9. The method according to claim 1, wherein the step (h) is performed as the sequential check of the ordered list of the certain conditions' combinations expressed in terms of logical forms comprising comparisons of segment harmony measure, segment noise measure, segment tail measure, segment drag out measure, segment rhythm measure with predefined set of thresholds until one of conditions' combinations become true and the required conclusion is made.
10. A system for distinguishing speech from music in a digital audio signal in real time for sound segments that have been segmented from an input digital signal by means of a segmentation unit on base of homogeneity of their properties, the system comprising:
a processor for dividing an input digital speech signal into a plurality of frames;
an orthogonal transforming unit for transforming every frame to provide spectral data for the plurality of frames;
a harmony demon unit for calculating segment harmony measure on base of spectral data;
a noise demon unit for calculating segment noise measure on base of the spectral data;
a tail demon unit for calculating segment tail measure on base of the spectral data;
a drag out demon unit for calculating segment drag out measure on base of the spectral data;
a rhythm demon unit for calculating segment rhythm measure on base of the spectral data;
a processor for making distinguishing decision based on characteristics calculated.

Work to do:
List every segment measure that claim 9 of the patent claims above compares against the predefined thresholds.

Data:
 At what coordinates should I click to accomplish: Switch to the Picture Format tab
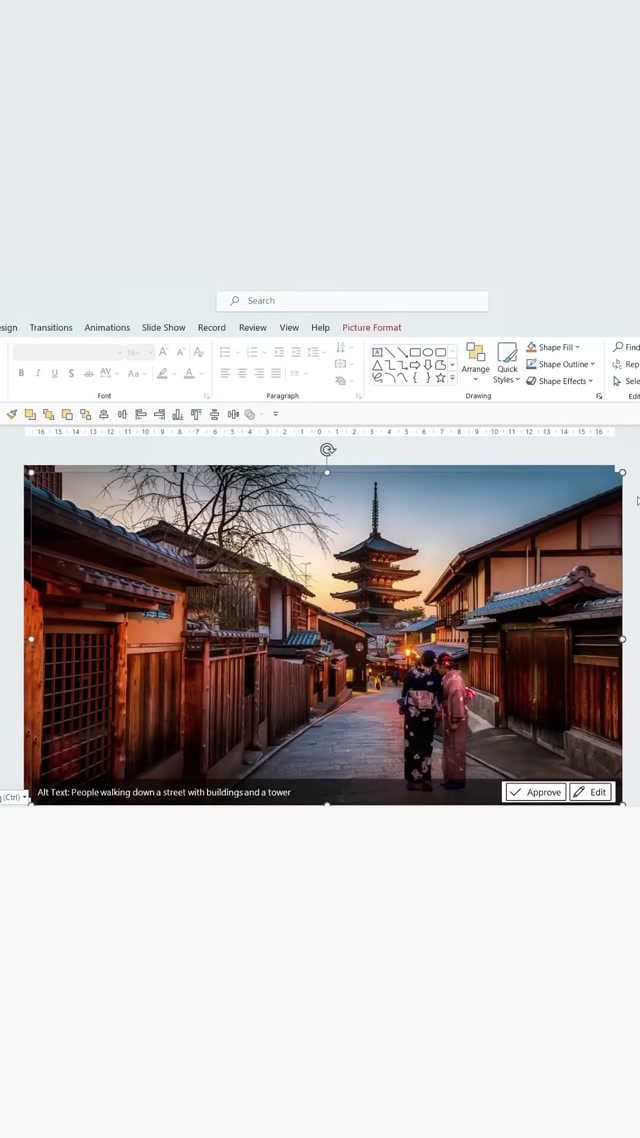pos(371,327)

Exercise solution:
Segment harmony measure, segment noise measure, segment tail measure, segment drag out measure, segment rhythm measure